Succinic acid treatment of SCA1 transgenic mice

Mitochondrial dysfunction plays a significant role in neurodegenerative disease including ataxias and other movement disorders, particularly those marked by progressive degeneration in the cerebellum. In this study, we investigate the role of mitochondrial oxidative phosphorylation (OXPHOS) deficits in cerebellar tissue of a Purkinje cell-driven spinocerebellar ataxia type 1 (SCA1) mouse. Using RNA sequencing transcriptomics, OXPHOS complex assembly analysis and oxygen consumption assays, we report that in the presence of mutant polyglutamine-expanded ataxin-1, SCA1 mice display deficits in cerebellar OXPHOS complex I (NADH-coenzyme Q oxidoreductase). Complex I genes are upregulated at the time of symptom onset and upregulation persists into late stage disease; yet, functional assembly of complex I macromolecules are diminished and oxygen respiration through complex I is reduced. Acute treatment of postsymptomatic SCA1 mice with succinic acid, a complex II (succinate dehydrogenase) electron donor to bypass complex I dysfunction, ameliorated cerebellar OXPHOS dysfunction, reduced cerebellar pathology and improved behavior. Thus, treatment with succinic acid shows promise as a therapeutic adjuvant in neurodegenerative ataxias, and warrants further investigation. All data from this manuscript will be made available upon acceptance by PLoS One.
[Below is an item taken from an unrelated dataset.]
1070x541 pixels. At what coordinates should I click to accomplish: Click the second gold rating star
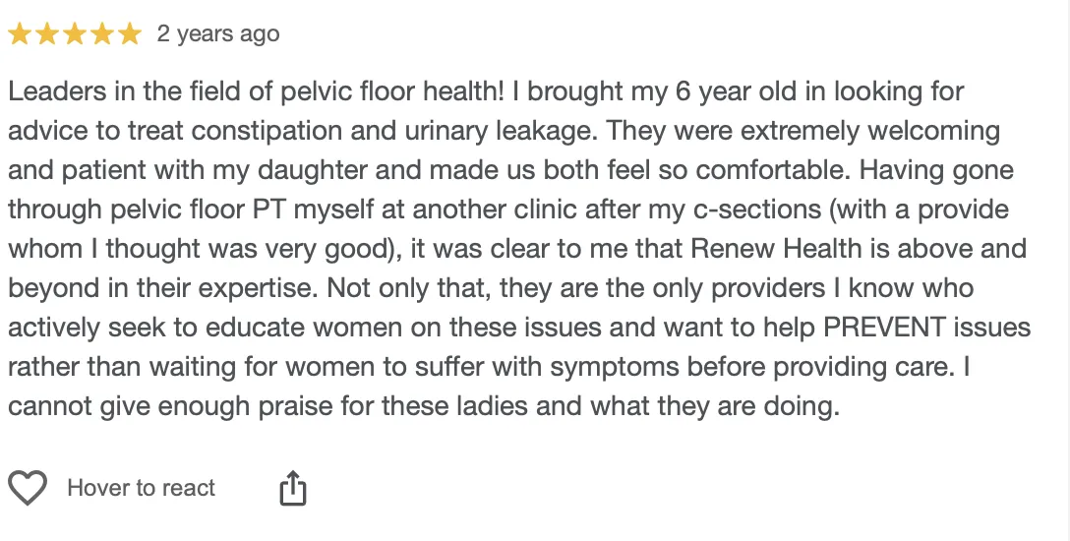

线粒体功能障碍在包括共济失调及其他运动障碍在内的神经退行性疾病中发挥关键作用，尤以小脑进行性退变为特征的此类疾病为甚。本研究旨在探究线粒体氧化磷酸化（oxidative phosphorylation, OXPHOS）功能缺陷在浦肯野细胞（Purkinje cell）介导的1型脊髓小脑共济失调（spinocerebellar ataxia type 1, SCA1）模型小鼠小脑组织中的作用。研究采用RNA测序转录组学、OXPHOS复合物组装分析及耗氧量检测实验，结果显示：携带突变型聚谷氨酰胺扩增共济失调蛋白1的SCA1模型小鼠，其小脑的OXPHOS复合物I（NADH-辅酶Q氧化还原酶）存在功能缺陷。复合物I的编码基因在症状发作初期即出现上调，且该上调状态可持续至疾病晚期；但复合物I大分子的功能性组装受到削弱，经复合物I的氧呼吸速率亦显著降低。对症状出现后的SCA1模型小鼠给予琥珀酸治疗——琥珀酸作为复合物II（琥珀酸脱氢酶）的电子供体，可绕过复合物I的功能缺陷——能够有效改善其小脑OXPHOS功能异常、减轻病理损伤并优化行为表现。综上，琥珀酸作为治疗佐剂在神经退行性共济失调中具有应用前景，值得进一步深入研究。本文所有数据将在《PLoS ONE》接收该稿后公开。